Registered Investment Companies:  Valued at closing price reported on the active market on which the individual funds are traded.  These funds are required to publish their daily net asset value (“NAV”) and to transact at that price, and are considered to be actively traded.
 
Master Trust:
 
Carpenter Technology Stock Fund - Valued at closing price of the Plan Sponsor’s common stock as reported on the active market on which the securities are traded.
 
Standish Mellon Stable Value Fund – Valued at the NAV of units of the fund.  This fund invests in high credit quality fixed income securities within contracts that are intended to minimize market volatility and guaranteed investment contracts (“GICs”) issued by financial institutions which are backed by investment-grade, fixed-income securities and bond mutual funds and money market securities.  There are no unfunded commitments or significant redemption restrictions.  The NAV is based on the fair value of the underlying assets which consists of short-term investment funds, Traditional GICs, Fixed Maturity Synthetic GICs and Constant Duration Synthetic GICs as follows:
 
Short-term investment funds are valued based on quoted market values reported on active markets on which the individual securities are traded.
Traditional GICs are unsecured, general account obligations of insurance companies backed by the general account assets of the insurance company that writes the investment contract. The fair values for traditional GICs are calculated using the present value for the contract’s future cash flows discounted by comparable duration market rates.

**Data shown**
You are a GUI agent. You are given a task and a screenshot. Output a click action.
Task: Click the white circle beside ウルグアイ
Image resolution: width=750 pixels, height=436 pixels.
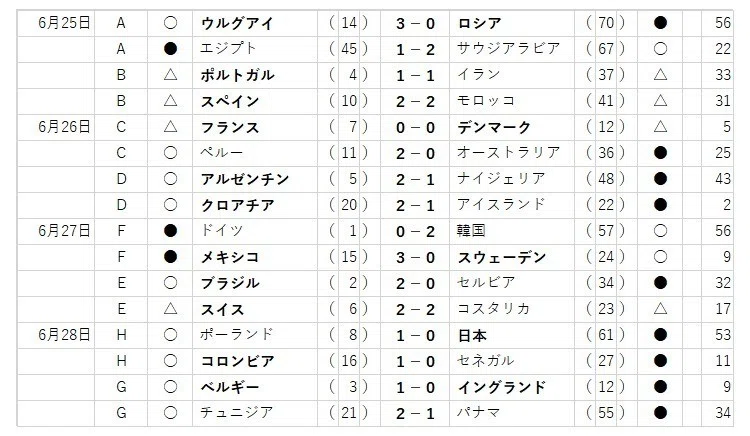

* * *

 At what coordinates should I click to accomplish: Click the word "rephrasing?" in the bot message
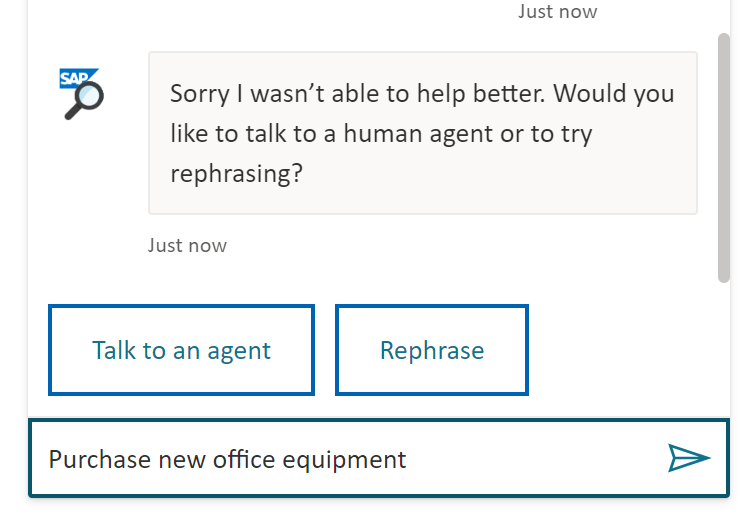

**Task to carry out**
Summarize the fund valuation excerpt above in two sentences.

**Worked solution**
Registered investment companies are valued at the closing price reported on the active market where the funds trade, and within the Master Trust the Carpenter Technology Stock Fund is valued at the closing price of the Plan Sponsor's common stock. The Standish Mellon Stable Value Fund is valued at the NAV of its units, which rests on the fair value of underlying short-term investment funds, valued at quoted market values, and various GICs, with traditional GICs valued at the present value of future cash flows discounted by comparable duration market rates.